Package 'mvMISE'

Title: A General Framework of Multivariate Mixed-Effects Selection Models
Description: Offers a general framework of multivariate mixed-effects models for the joint analysis of multiple correlated outcomes with clustered data structures and potential missingness proposed by Wang et al. (2018) <doi:10.1093/biostatistics/kxy022>. The missingness of outcome values may depend on the values themselves (missing not at random and non-ignorable), or may depend on only the covariates (missing at random and ignorable), or both. This package provides functions for two models: 1) mvMISE_b() allows correlated outcome-specific random intercepts with a factor-analytic structure, and 2) mvMISE_e() allows the correlated outcome-specific error terms with a graphical lasso penalty on the error precision matrix. Both functions are motivated by the multivariate data analysis on data with clustered structures from labelling-based quantitative proteomic studies. These models and functions can also be applied to univariate and multivariate analyses of clustered data with balanced or unbalanced design and no missingness.
Authors: Jiebiao Wang and Lin S. Chen
Maintainer: Jiebiao Wang <[email protected]>
License: GPL
Version: 1.0
Built: 2024-11-17 03:08:56 UTC
Source: https://github.com/randel/mvmise

Help Index


A multivariate mixed-effects selection model with correlated outcome-specific random intercepts

Description

This function fits a multivariate mixed-effects selection model with correlated outcome-specific random intercepts allowing potential ignorable or non-ignorable missing values in the outcome. Here an outcome refers to a response variable, for example, a genomic feature. The proposed model and function jointly analyze multiple outcomes/features.

Usage

mvMISE_b(Y, X, id, maxIter = 100, tol = 0.001, verbose = FALSE, cov_miss = NULL, 
    miss_y = TRUE, sigma_diff = FALSE)

Arguments

Y

an outcome matrix. Each row is a sample, and each column is an outcome variable, with potential missing values (NAs).

X

a covariate matrix. Each row is a sample, and each column is a covariate. The covariates can be common among all of the outcomes (e.g., age, gender) or outcome-specific. If a covariate is specific for the k-th outcome, one may set all the values corresponding to the other outcomes to be zero. If X is common across outcomes, the row number of X equals the row number of Y. Otherwise, if X is outcome-specific, the row number of X equals the number of elements in Y, i.e., outcome-specific X is stacked across outcomes within each cluster. See the Examples for demonstration.

id

a vector of cluster/batch index, matching with the rows of Y, and X if it is not outcome specific.

maxIter

the maximum number of iterations for the EM algorithm.

tol

the tolerance level for the relative change in the observed-data log-likelihood function.

verbose

logical. If TRUE, the iteration history of each step of the EM algorithm will be printed. The default is FALSE.

cov_miss

the covariate that can be used in the missing-data model. If it is NULL, the missingness is assumed to be independent of the covariates. Check the Details for the missing-data model. If it is specified and the covariate is not outcome specific, its length equals the length of id. If it is outcome specific, the outcome-specific covariate is stacked across outcomes within each cluster.

miss_y

logical. If TRUE, the missingness depends on the outcome Y (see the Details). The default is TRUE. This outcome-dependent missing data pattern was motivated by and was observed in the mass-spectrometry-based quantitative proteomics data.

sigma_diff

logical. If TRUE, the sample error variance of the first sample in each cluster/batch is different from that for the rest of samples within the same cluster/batch. This option is designed and used when analyzing batch-processed proteomics data with the first sample in each cluster/batch being the common reference sample.
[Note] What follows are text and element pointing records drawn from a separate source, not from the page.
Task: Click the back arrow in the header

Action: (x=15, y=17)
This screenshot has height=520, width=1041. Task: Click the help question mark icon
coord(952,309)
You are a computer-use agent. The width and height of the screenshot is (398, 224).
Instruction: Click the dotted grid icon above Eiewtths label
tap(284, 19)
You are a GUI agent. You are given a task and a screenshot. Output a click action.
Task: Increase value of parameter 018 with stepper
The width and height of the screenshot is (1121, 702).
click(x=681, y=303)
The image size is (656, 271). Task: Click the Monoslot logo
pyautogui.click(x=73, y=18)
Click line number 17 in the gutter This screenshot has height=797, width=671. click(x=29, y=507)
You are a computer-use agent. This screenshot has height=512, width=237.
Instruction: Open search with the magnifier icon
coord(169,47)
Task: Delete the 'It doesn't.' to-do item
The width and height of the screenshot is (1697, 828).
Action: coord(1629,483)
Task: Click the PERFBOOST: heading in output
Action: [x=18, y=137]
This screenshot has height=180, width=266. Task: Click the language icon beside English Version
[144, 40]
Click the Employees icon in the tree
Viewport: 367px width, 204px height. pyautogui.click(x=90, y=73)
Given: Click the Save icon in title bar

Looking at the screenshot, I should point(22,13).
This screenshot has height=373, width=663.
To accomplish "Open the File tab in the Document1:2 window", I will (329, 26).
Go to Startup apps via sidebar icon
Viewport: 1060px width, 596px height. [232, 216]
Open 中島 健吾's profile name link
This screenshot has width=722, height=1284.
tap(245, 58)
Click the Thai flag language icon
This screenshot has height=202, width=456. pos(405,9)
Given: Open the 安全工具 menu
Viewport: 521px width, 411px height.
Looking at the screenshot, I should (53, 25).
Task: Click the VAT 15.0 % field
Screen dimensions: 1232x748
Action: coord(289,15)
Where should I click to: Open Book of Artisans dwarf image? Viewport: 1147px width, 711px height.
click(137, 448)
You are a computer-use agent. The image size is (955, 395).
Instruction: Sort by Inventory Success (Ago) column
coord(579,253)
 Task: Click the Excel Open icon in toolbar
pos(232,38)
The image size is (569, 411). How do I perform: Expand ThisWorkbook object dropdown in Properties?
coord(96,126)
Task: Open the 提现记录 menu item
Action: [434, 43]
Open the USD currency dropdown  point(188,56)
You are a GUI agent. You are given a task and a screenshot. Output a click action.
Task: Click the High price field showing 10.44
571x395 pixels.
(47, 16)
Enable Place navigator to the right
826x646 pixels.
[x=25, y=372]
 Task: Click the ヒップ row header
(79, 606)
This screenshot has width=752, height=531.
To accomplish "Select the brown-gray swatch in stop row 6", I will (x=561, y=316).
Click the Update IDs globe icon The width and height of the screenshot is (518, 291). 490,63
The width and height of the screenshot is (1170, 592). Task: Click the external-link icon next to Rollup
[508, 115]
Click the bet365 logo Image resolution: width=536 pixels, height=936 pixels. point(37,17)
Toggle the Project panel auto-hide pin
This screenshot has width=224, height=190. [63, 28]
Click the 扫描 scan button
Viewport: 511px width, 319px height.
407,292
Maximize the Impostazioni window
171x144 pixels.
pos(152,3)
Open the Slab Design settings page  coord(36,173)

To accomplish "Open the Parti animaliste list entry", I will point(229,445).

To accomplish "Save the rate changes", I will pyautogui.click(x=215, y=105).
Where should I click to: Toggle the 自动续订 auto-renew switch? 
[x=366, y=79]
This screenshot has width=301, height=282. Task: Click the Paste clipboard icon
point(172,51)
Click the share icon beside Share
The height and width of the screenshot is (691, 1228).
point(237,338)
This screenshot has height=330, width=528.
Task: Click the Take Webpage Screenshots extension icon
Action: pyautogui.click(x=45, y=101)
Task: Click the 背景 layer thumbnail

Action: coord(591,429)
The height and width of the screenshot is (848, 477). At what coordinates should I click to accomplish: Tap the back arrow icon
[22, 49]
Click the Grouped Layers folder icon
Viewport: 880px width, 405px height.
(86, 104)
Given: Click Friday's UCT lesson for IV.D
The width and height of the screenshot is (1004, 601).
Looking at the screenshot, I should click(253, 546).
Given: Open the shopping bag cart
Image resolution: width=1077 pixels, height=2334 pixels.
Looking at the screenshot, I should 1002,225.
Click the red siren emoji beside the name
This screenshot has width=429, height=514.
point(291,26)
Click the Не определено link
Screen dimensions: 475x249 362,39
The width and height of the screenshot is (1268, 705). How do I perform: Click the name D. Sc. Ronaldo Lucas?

The default is FALSE.

Details

The multivariate mixed-effects selection model consists of two components, the outcome model and the missing-data model. Here the outcome model is a multivariate mixed-effects model, with correlations among multivariate outcomes modeled via correlated outcome-specific random intercepts with a factor-analytic structure

yi=Xiβ+(IK1ni)τbi+ei,\mathbf{y}_{i} = \mathbf{X}_{i}\boldsymbol{\beta} + \left(\mathbf{I}_{K}\otimes\mathbf{1}_{n_{i}}\right) \boldsymbol{\tau}b_{i}+\mathbf{e}_{i},

where ii denotes a cluster/batch, nin_{i} is the number of samples/observations within each cluster, τ\boldsymbol{\tau} is a K×1K\times 1 vector for the outcome-specific variance components corresponding to the random effect bib_i (a standard normal random variable), and KK is the number of outcomes. By default, a matrix with each column as an indicator for each outcome is generated and is used as the random-effect design matrix (IK1ni\mathbf{I}_{K}\otimes\mathbf{1}_{n_{i}}), and the model will estimate the outcome-specific random intercepts. The factor-analytic structure assumes the outcome-specific random intercepts are identically correlated and this model is often used to capture the highly structured experimental or biological correlations among naturally related outcomes. For example, the correlation among multiple phosphopeptides (i.e. phosphorylated segments) of a same protein. The model assumes that the random effects are derived from a latent variable bib_i with a loading vector τ\boldsymbol{\tau}. With this model specification, only KK parameters instead of K(K+1)/2K(K+1)/2 are needed in the estimation for the covariance matrix of random-effects, and as such that greatly facilitates the computation.

The missing-data model can be written as

Pr(rik=1yik)=exp(ϕ0+ϕ1/ni1yik+ϕ2/ni1ci),\textrm{Pr}\left(r_{ik}=1|\mathbf{y}_{ik}\right)= \mathrm{exp}\left(\phi_{0} + \phi_{1}/n_{i}\cdot \mathbf{1}^{'}\mathbf{y}_{ik} + \phi_{2}/n_{i}\cdot \mathbf{1}^{'}\mathbf{c}_{i} \right),

where rikr_{ik} is the missing indicator for the k-th outcome in the i-th cluster. If rik=1r_{ik}=1, the values of the k-th outcome in the i-th cluster yik\mathbf{y}_{ik} are missing altogether. The estimation is implemented via an EM algorithm. Parameters in the missing-data models can be specified via the arguments miss_y and cov_miss. If miss_y = TURE, the missingness depends on the outcome values. If cov_miss is specified, the missingness can (additionally) depend on the specified covariate (cov_miss).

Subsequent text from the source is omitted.